Fitrah sebagai Bukti Adanya Allah
Alam semesta ini dengan segala yang ada di dalamnya berupa keteraturan, kecermatan, kekokohan, keindahan, kesempurnaan dan keserasian, itu semua bukanlah satu-satunya bukti yang menunjukkan adanya Tuhan Maha Penegak langit dan bumi. Akan tetapi masih ada bukti lain yaitu perasaan yang tertanam di dalam jiwa setiap manusia akan adanya Tuhan yang Maha Suci. Perasaan ini merupakan pembawaan manusia sejak dilahirkan. Perasaan ini disebut perasaan fitrah. Di atas perasaan fitrah inilah Allah menciptakan manusia itu. Itulah yang biasa diungkapkan dengan sebutan gharizah diniyah atau naluri keagamaan. Faktor inilah yang membedakan antara manusia dengan binatang.

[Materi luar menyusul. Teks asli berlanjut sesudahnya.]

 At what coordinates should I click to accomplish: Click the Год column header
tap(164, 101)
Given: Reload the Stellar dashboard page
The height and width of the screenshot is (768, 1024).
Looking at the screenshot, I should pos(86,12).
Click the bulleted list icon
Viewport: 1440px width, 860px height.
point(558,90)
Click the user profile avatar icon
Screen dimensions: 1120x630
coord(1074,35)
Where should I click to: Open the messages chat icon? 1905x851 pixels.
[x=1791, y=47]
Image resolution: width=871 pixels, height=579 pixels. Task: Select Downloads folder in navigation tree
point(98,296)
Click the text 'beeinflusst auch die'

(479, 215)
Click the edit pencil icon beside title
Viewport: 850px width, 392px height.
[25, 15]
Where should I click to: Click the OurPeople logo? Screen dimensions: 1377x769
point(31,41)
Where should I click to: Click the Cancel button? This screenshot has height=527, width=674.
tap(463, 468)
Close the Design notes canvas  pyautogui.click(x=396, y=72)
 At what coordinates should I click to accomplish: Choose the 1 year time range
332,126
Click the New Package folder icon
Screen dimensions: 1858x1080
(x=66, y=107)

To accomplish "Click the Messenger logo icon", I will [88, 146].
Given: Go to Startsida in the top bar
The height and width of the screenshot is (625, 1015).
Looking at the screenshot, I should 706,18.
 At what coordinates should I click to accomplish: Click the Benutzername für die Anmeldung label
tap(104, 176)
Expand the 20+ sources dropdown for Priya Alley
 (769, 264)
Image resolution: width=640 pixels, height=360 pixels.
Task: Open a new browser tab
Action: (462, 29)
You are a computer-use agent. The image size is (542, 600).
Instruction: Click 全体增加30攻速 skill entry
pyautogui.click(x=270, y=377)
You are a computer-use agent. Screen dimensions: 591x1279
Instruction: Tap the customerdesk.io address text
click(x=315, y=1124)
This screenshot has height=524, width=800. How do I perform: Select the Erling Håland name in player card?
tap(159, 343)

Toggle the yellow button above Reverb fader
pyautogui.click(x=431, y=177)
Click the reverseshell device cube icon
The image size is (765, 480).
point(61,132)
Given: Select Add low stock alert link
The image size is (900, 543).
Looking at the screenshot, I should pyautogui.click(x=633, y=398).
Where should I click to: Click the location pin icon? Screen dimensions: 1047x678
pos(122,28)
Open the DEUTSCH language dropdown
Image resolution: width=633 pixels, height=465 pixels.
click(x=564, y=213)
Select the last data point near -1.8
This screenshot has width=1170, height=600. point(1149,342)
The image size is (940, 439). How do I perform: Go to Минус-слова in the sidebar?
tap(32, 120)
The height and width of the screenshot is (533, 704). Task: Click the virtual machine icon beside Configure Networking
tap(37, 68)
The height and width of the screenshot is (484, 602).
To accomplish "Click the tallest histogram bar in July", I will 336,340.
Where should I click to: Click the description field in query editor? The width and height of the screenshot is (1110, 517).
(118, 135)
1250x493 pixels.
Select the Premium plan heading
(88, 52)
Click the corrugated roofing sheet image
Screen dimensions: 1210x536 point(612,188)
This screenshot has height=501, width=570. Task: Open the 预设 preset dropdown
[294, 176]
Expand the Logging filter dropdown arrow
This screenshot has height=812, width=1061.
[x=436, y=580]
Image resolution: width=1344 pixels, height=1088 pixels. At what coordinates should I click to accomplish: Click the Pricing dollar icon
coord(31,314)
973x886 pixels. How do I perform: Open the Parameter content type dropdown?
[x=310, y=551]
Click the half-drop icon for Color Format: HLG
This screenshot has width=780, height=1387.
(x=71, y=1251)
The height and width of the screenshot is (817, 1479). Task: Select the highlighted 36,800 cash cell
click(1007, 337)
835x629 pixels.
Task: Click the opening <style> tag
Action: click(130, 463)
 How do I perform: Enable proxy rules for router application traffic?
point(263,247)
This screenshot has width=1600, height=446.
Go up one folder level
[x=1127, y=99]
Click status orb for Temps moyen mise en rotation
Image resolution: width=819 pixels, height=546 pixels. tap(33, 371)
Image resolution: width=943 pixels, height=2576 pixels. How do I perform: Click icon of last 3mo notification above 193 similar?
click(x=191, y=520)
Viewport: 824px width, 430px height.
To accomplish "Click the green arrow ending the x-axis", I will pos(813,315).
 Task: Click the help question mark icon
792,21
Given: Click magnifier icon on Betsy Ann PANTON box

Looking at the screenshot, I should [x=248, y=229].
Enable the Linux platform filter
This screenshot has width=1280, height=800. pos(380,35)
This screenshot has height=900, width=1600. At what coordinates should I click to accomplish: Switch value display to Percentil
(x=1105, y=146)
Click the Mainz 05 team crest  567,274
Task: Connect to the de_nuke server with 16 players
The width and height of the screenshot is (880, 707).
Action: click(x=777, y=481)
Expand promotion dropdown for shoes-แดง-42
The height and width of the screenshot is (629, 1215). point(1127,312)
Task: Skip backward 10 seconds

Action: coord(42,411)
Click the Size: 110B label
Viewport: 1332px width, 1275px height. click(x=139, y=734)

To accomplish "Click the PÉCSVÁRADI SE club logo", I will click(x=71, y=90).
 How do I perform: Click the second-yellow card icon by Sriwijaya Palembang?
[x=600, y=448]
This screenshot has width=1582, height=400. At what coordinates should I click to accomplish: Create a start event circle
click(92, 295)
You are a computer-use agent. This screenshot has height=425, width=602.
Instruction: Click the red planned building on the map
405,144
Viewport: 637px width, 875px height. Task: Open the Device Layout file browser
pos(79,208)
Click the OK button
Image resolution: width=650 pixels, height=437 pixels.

Kadang-kadang perasaan keagamaan ini tenggelam karena suatu sebab sehingga ia tidak dapat bangkit dari kelalaiannya kecuali jika ada pemicu yang membangkitkan kesadarannya, seperti adanya penyakit yang dideritanya atau bahaya yang mengepung dirinya. Kepada hal semacam inilah Al-Qur’an mengisyaratkan:
“Dan apabila manusia ditimpa suatu bahaya maka ia memohon kepada Kami sambil berbaring atau sambil duduk atau sambil berdiri. Maka tatkala Kami menghilangkan bahaya itu darinya, ia pun berjalan seolah-olah ia tidak pernah memohon kepada Kami untuk (menghilangkan) bahaya yang menimpanya.” (QS. Yunus [10] : 12)
Bukti Realitas dan Pengalaman
Apabila pengalaman akal pikiran terhadap alam semesta dan rahasia-rahasianya dapat membimbing manusia untuk mengakui adanya Tuhan Pencipta yang Maha Luhur, dan apabila perasaan fitrah itu benar-benar merupakan perasaan yang murni dalam jiwa manusia sehingga dapat merasakan adanya Tuhan Pencipta, yang dalam hal ini sama antara orang berilmu maupun orang yang bodoh, orang kota maupun orang badui, laki-laki maupun perempuan, orang-orang terdahulu maupun belakangan. Maka sesungguhnya masih ada bukti lain atas adanya Tuhan yang diperoleh dari realitas yang dialami manusia maupun dari pengalaman-pengalaman spiritualnya.
Berapa banyak orang berdoa kepada Tuhan-Nya, lalu Tuhan mengabulkan doanya itu. Berapa banyak orang yang memanggil-Nya lalu Dia menyambut panggilan itu. Berapa banyak orang meminta sesuatu kepada-Nya, lalu Dia memberinya. Berapa banyak orang berserah diri kepada-Nya lalu Dia mencukupi-Nya. Berapa banyak penyakit yang diderita manusia lalu Dia menyembuhkannya. Berapa banyak kepedihan yang dialami manusia lalu Dia meringankannya. Berapa banyak rezeki yang diberikan kepadanya. Berapa banyak kesempitan yang menghimpit lalu Dia melonggarkannya. Dan berapa banyak kesusahan yang dialami manusia lalu Dia menghilangkannya.
Sesungguhnya pengalaman-pengalaman manusia akan membimbingnya dan mengantarkannya kepada Allah secara langsung. Sebab pengalaman dapat mengungkapkan kepadanya hakikat kebenaran (Tuhan) yang tidak dapat dicapai melalui inderanya. Hakikat yang mengatur alam semesta ini dan menjalankannya sesuai dengan aturan dan undang-undang yang sempurna dan tetap.